Are you sure you want to proceed? [y/n]:y

!<output omitted>!


Для закачки обновления PRSM требуется первоначальная настройка CX, запускаемая командой setup.

asacx-boot>setup

                Welcome to Cisco Prime Security Manager Setup

                          [hit Ctrl-C to abort]

                        Default values are inside []

Enter a hostname [asacx]: asacx

Do you want to configure IPv4 address on management interface?(y/n) [Y]: Y

Do you want to enable DHCP for IPv4 address assignment on management interface?(y/n) [N]:N

Enter an IPv4 address [192.168.8.8]: 10.1.1.21

Enter the netmask [255.255.255.0]: 255.255.255.0

Enter the gateway [192.168.8.1]: 10.1.1.22

Do you want to configure static IPv6 address on management interface?(y/n) [N]:n

Stateless autoconfiguration will be enabled for IPv6 addresses.

Enter the primary DNS server IP address: 8.8.8.8

Do you want to configure Secondary DNS Server? (y/n) [n]:n

Do you want to configure Local Domain Name? (y/n) [n]:n

Do you want to configure Search domains? (y/n) [n]:n

Do you want to enable the NTP service? [Y]:N

Apply the changes?(y,n) [Y]: y

   Проверяем доступность запущенного FTP-server. Для загрузки обновления PRSM требуется FTP/HTTP/HTTPS. Другие варианты загрузки обновления не поддерживаются. После проверки доступности начинаем закачку обновления:

asacx-boot>system install ftp://10.1.1.22/asacx-sys-9.2.1.2-77.pkg

Verifying    

Enter credentials to authenticate with ftp server

Username: user

Password:

Verifying    

Downloading    

Extracting    

Package Detail

        Description:                    Cisco ASA-CX 9.2.1.2-77 System Upgrade

        Requires reboot:                Yes

Do you want to continue with upgrade? [y]: y

Warning: Please do not interrupt the process or turn off the system.
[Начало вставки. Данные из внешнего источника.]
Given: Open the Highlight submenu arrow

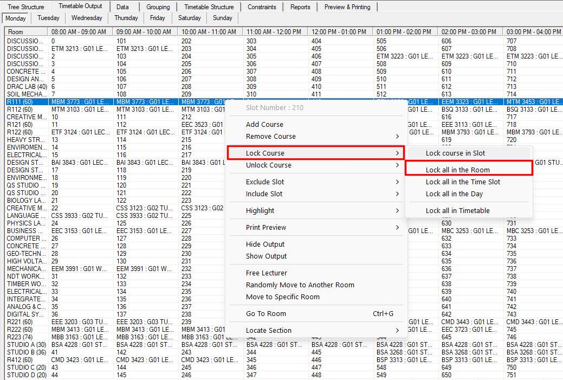Looking at the screenshot, I should 397,210.
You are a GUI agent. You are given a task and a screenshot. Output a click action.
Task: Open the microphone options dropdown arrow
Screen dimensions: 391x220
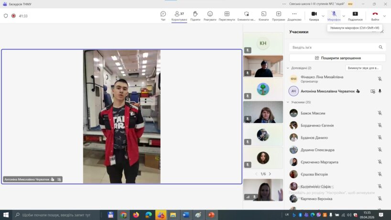(343, 16)
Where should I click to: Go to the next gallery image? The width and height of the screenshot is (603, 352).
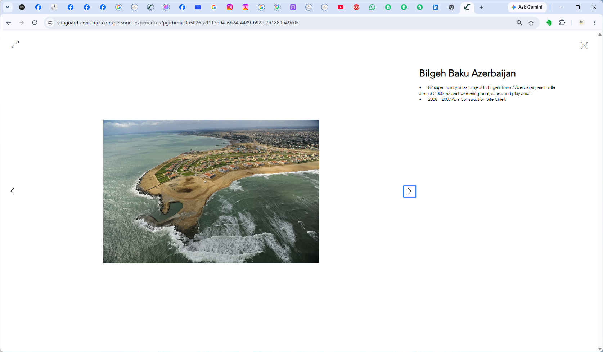click(x=409, y=191)
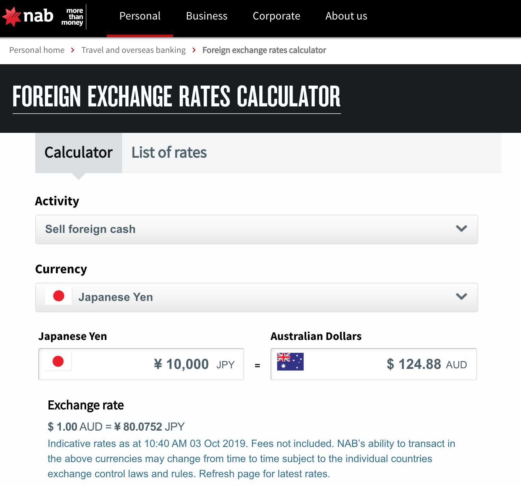Click the breadcrumb arrow after Travel banking
521x486 pixels.
pos(194,50)
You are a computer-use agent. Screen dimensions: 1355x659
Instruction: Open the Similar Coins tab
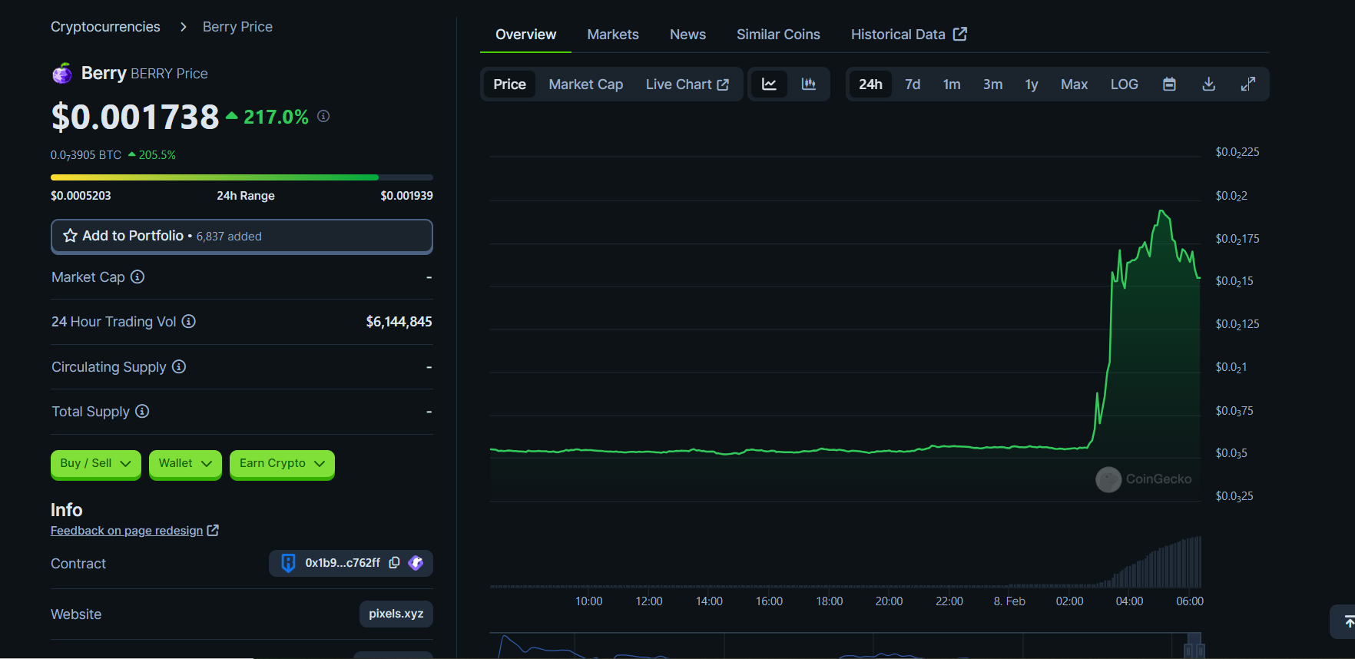coord(778,35)
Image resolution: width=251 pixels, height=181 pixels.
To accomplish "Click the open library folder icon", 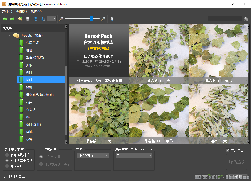I will [20, 19].
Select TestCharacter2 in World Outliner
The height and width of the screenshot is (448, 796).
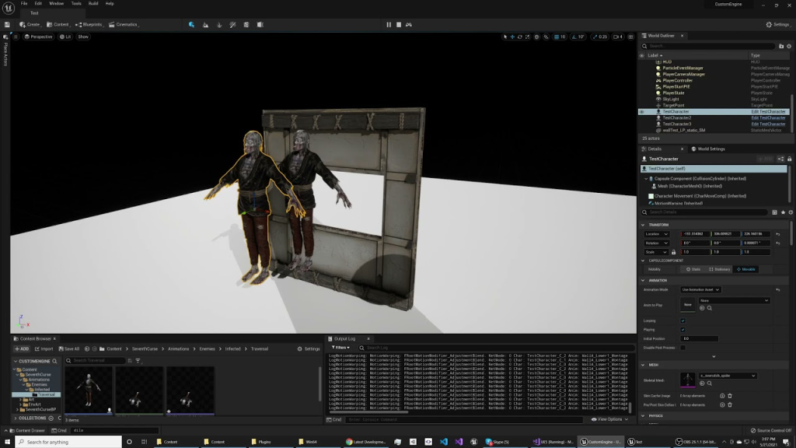click(x=676, y=117)
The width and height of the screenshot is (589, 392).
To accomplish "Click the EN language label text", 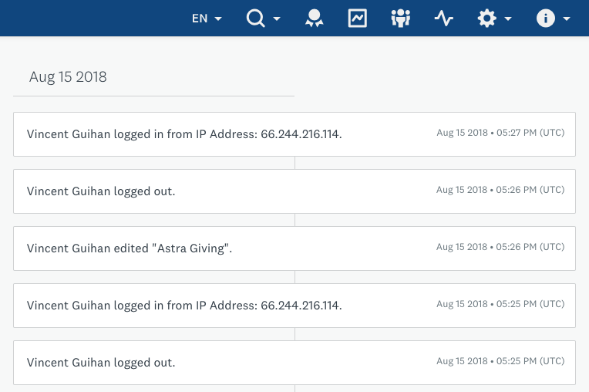I will pos(200,19).
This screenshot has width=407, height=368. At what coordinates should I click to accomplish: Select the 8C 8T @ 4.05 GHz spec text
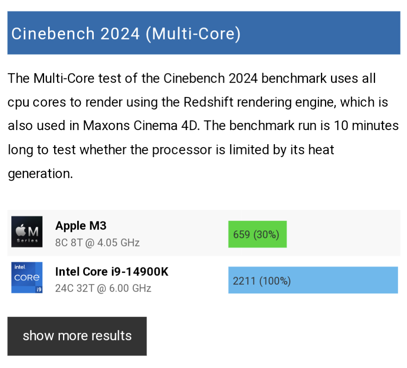tap(97, 243)
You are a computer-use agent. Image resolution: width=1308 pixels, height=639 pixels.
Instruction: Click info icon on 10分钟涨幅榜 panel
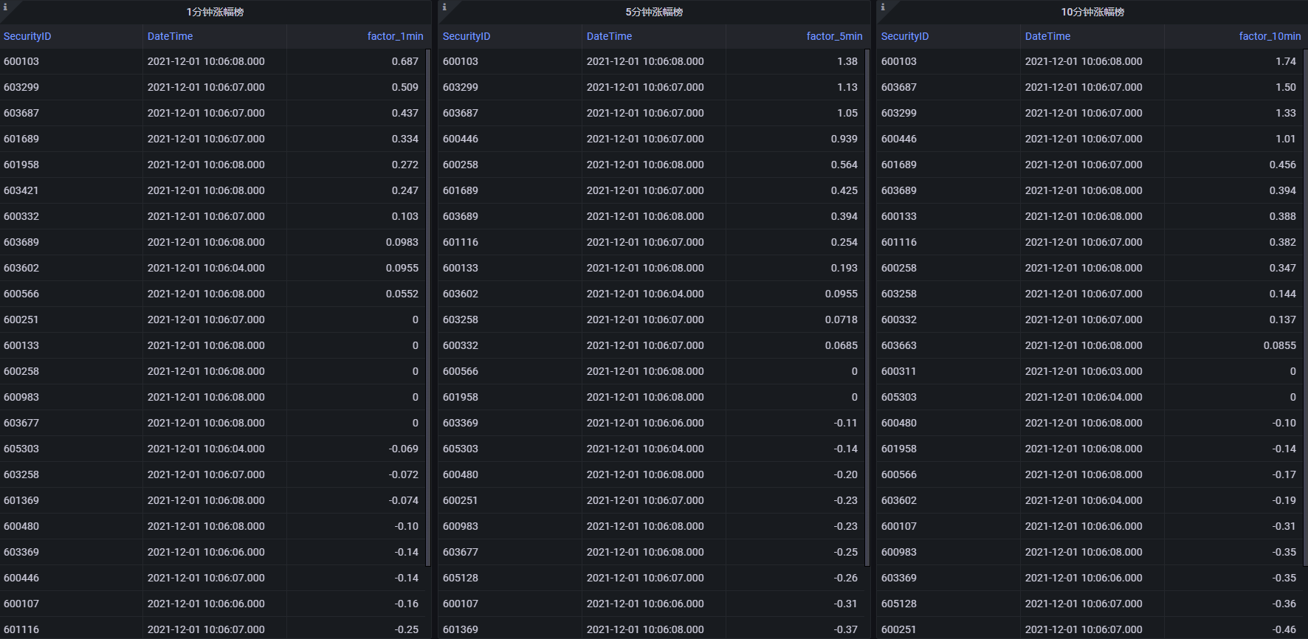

Doing so might leave system in unusable state.

Upgrading    

Starting upgrade process ...    

Populating new system image    

Copying over new application components    

Cleaning up old application components    

 Если процесс дошел до нижеследующей строчки, то обновление можно считать успешным. Нажимаем Enter  и здем загрузки устройства.

Reboot is required to complete the upgrade. Press 'Enter' to reboot the system.

Broadcast message from root (ttyS1) (Wed Apr 23 03:56:33 2014):

The system is going down for reboot NOW!

Console session with module cxsc terminated.